PROBLEMS TO WORK ON:
[1] In the passage on Iraq war public opinion, condense the paragraph beginning "John Mueller, an expert on war" into a shorter version that keeps its main facts.
[2] Reproduce word for word everything from "John Mueller, an" down to "support among Republicans." in the passage on Iraq war public opinion.

SELECTED EXCERPT:
%%

Why did Americans go sour on the Iraq war so quickly, and what can Bush do about it?
John Mueller, an expert on war and public opinion at Ohio State University, links today's lower tolerance of casualties to a weaker public commitment to the cause than was felt during the two previous, cold war-era conflicts. The discounting of the main justifications for the Iraq war - alleged weapons of mass destruction and support for international terrorism - has left many Americans skeptical of the entire enterprise.
In fact, "I'm impressed by how high support still is," Professor Mueller says. He notes that some Americans' continuing connection of the Iraq war to the war on terror is fueling that support.
In addition, intense political polarization gives Bush resilient support among Republicans.
But among Democratic voters who supported the US-led invasion initially, most have long abandoned the president. In polls, independent voters now track mostly with Democrats. And, analysts say, once someone loses confidence in the conduct of a war, it is exceedingly difficult to woo them back.

%%

ITEMS:

%%

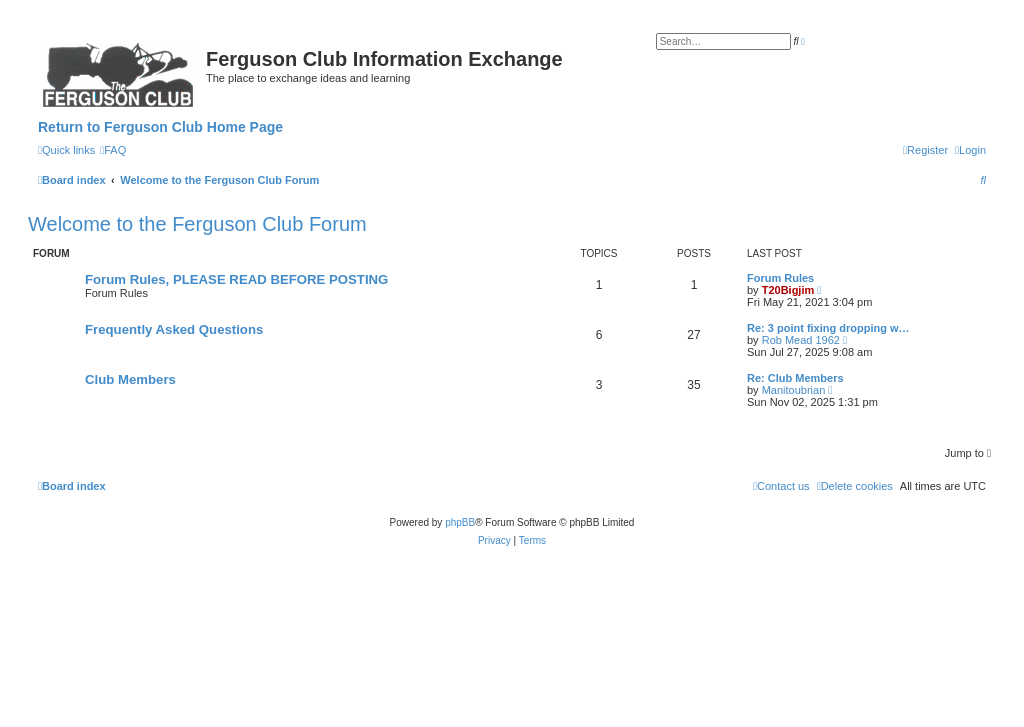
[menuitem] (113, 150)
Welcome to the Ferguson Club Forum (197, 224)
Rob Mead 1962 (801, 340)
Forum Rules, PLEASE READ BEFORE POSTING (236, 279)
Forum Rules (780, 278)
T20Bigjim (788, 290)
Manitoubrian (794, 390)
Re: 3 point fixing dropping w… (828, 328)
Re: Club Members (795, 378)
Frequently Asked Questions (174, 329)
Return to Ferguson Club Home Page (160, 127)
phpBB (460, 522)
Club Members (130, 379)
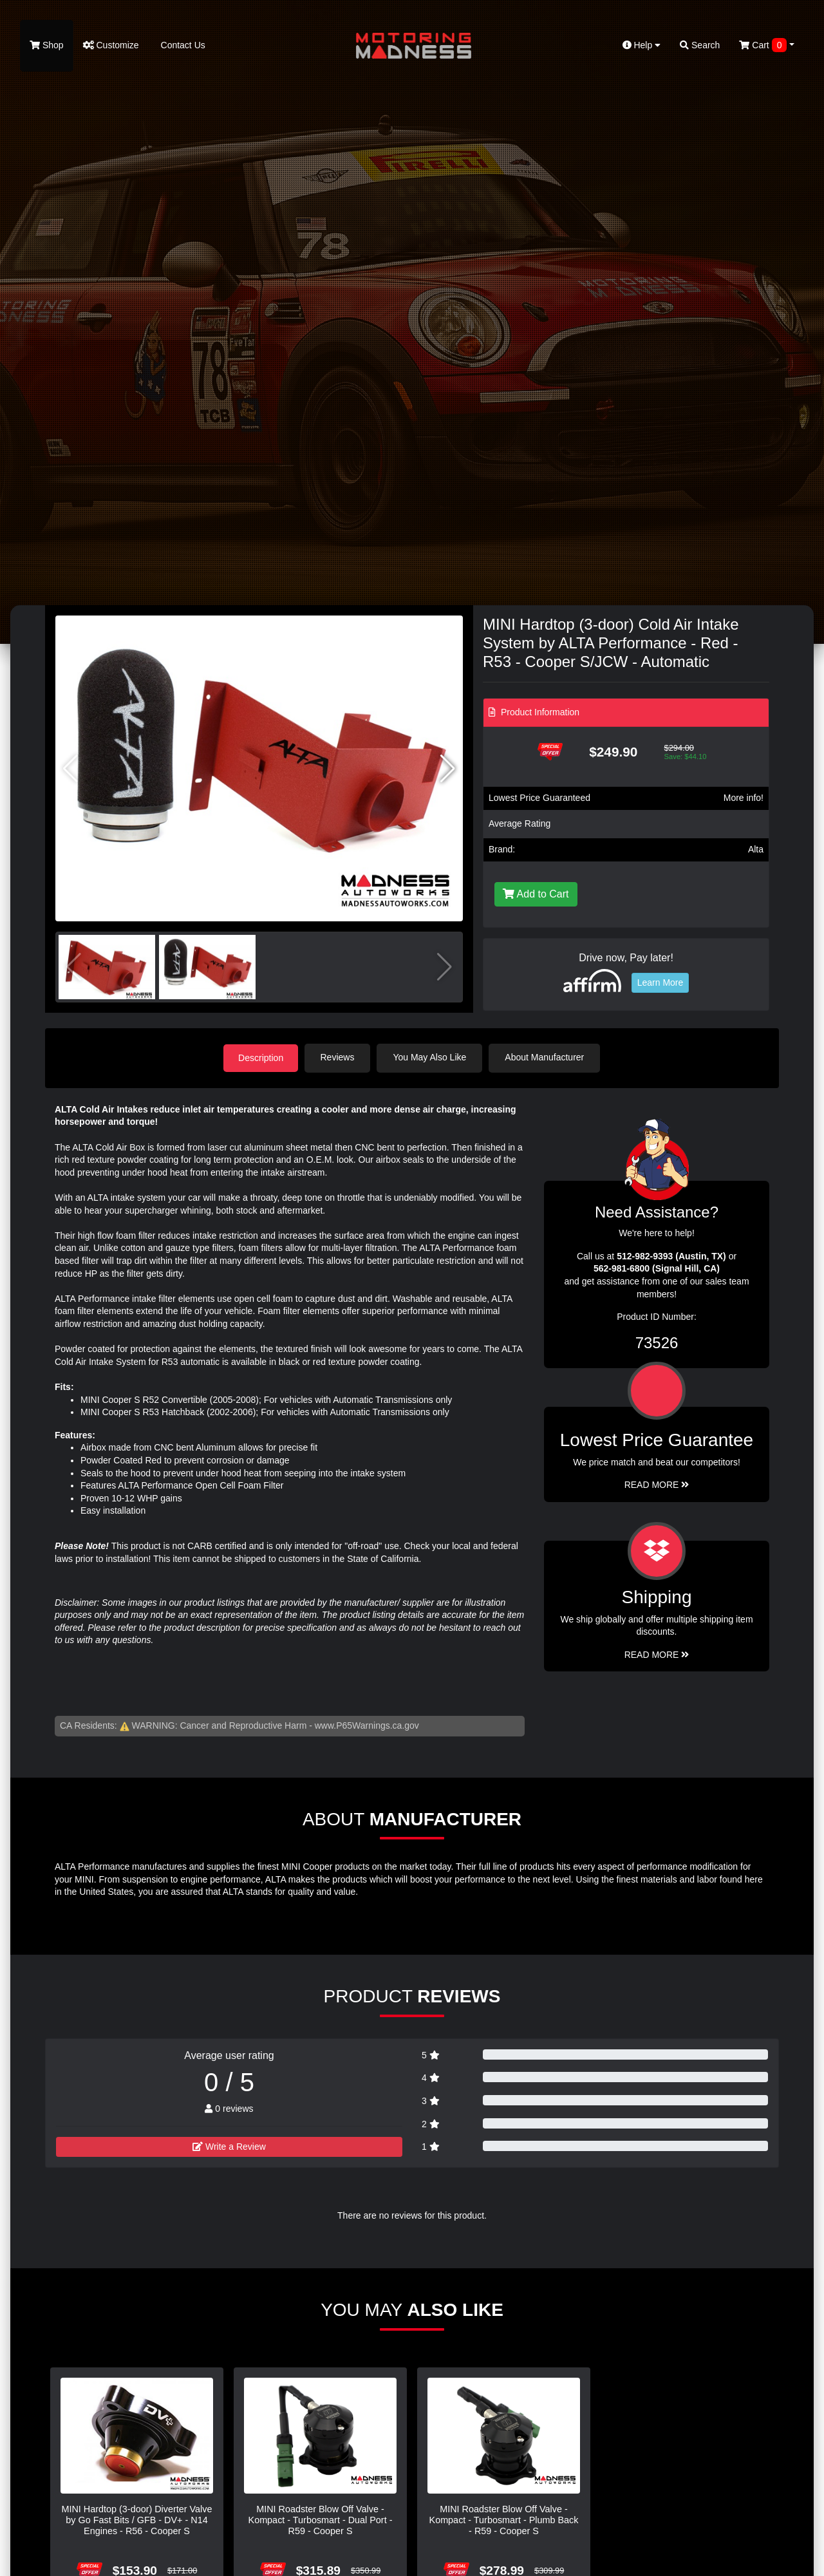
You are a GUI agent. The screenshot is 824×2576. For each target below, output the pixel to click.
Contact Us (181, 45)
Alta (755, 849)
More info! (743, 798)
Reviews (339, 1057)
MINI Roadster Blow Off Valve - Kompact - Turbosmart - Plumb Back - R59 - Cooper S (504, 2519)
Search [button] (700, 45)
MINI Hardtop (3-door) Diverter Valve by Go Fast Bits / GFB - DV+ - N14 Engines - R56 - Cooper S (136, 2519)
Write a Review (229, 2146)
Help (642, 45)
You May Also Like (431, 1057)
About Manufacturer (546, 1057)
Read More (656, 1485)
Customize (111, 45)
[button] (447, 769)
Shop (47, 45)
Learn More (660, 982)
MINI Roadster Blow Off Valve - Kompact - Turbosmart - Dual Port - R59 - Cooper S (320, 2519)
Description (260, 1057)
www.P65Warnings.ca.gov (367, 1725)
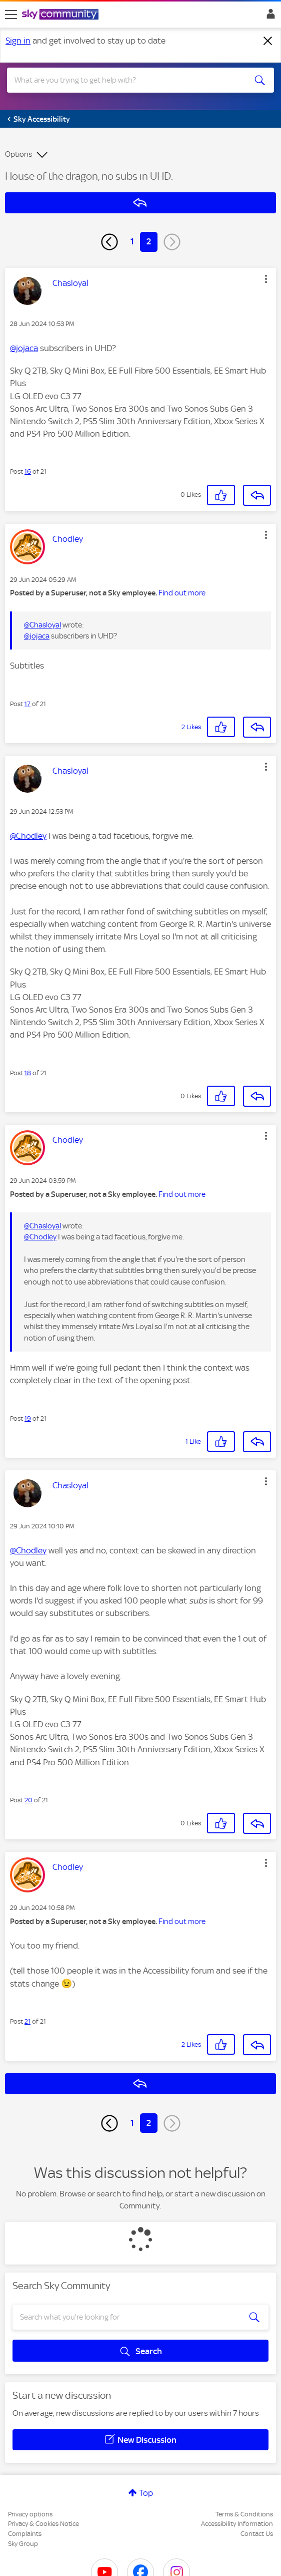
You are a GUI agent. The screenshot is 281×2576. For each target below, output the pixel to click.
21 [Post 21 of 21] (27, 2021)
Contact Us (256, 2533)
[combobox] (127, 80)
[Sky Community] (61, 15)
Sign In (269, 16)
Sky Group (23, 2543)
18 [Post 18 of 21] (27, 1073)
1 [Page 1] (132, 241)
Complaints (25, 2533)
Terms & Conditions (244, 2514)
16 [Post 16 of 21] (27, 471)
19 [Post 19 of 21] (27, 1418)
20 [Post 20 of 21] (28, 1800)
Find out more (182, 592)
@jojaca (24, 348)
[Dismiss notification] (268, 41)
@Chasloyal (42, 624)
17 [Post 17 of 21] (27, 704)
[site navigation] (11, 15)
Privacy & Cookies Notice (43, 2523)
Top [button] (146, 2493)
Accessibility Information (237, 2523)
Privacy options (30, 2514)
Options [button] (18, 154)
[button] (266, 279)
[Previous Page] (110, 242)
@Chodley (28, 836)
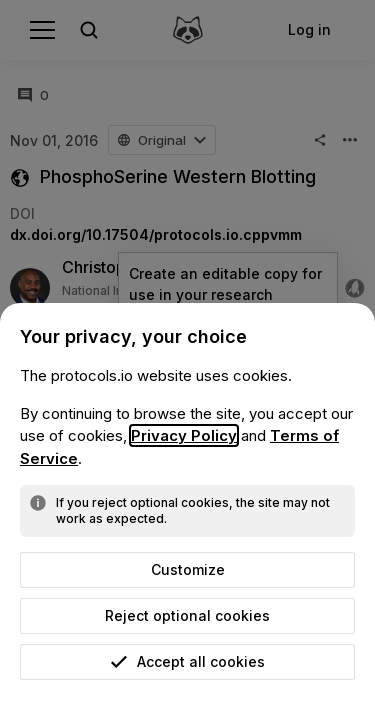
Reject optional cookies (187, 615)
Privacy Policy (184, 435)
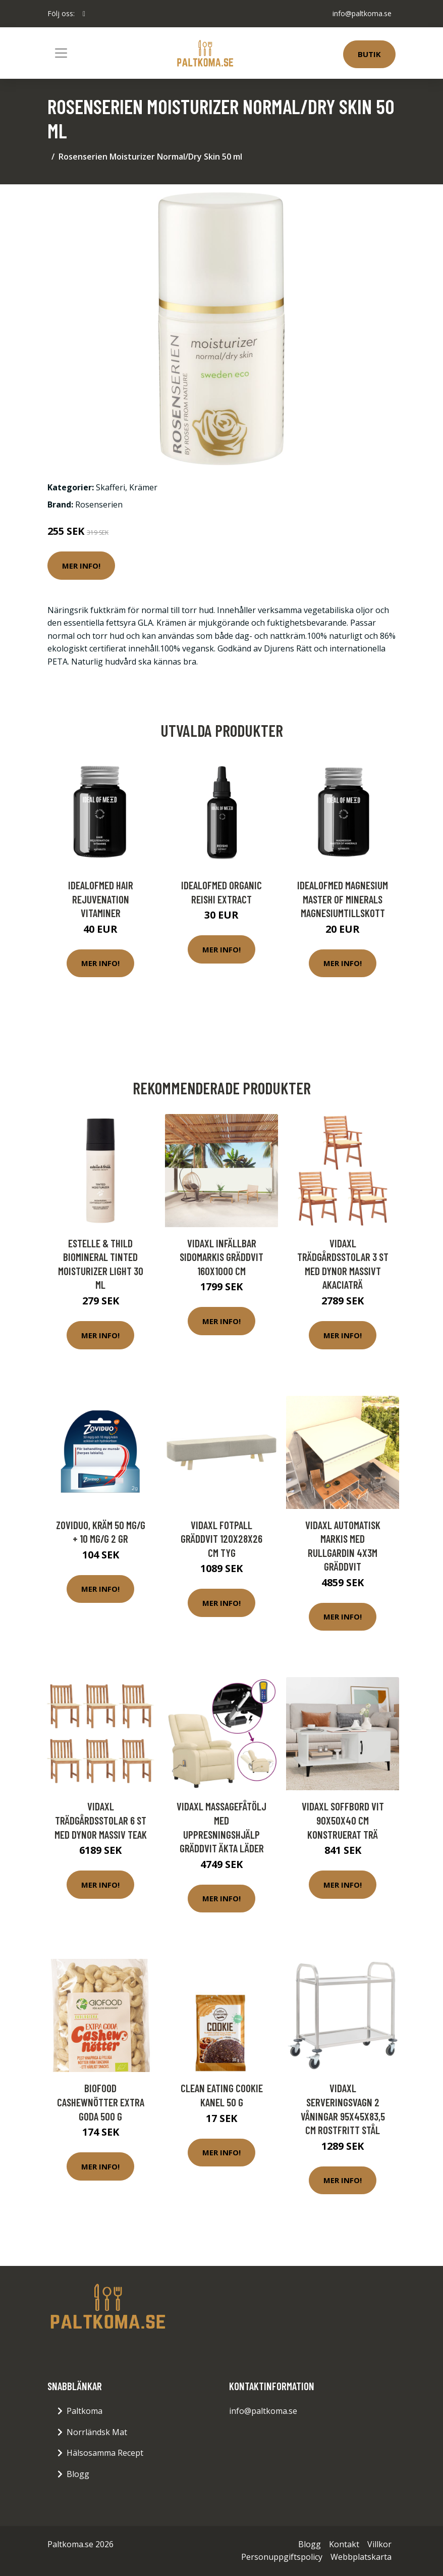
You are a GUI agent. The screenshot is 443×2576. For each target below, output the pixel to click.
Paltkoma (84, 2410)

%%

ANSWERS BELOW:
[1] John Mueller of Ohio State University says Americans tolerate fewer casualties in Iraq because their commitment to the cause is weaker than it was in the two previous cold war-era conflicts. The main justifications for the war, alleged weapons of mass destruction and support for international terrorism, have been discounted, and this has left many Americans skeptical of the whole enterprise.

[2]
John Mueller, an expert on war and public opinion at Ohio State University, links today's lower tolerance of casualties to a weaker public commitment to the cause than was felt during the two previous, cold war-era conflicts. The discounting of the main justifications for the Iraq war - alleged weapons of mass destruction and support for international terrorism - has left many Americans skeptical of the entire enterprise.
In fact, "I'm impressed by how high support still is," Professor Mueller says. He notes that some Americans' continuing connection of the Iraq war to the war on terror is fueling that support.
In addition, intense political polarization gives Bush resilient support among Republicans.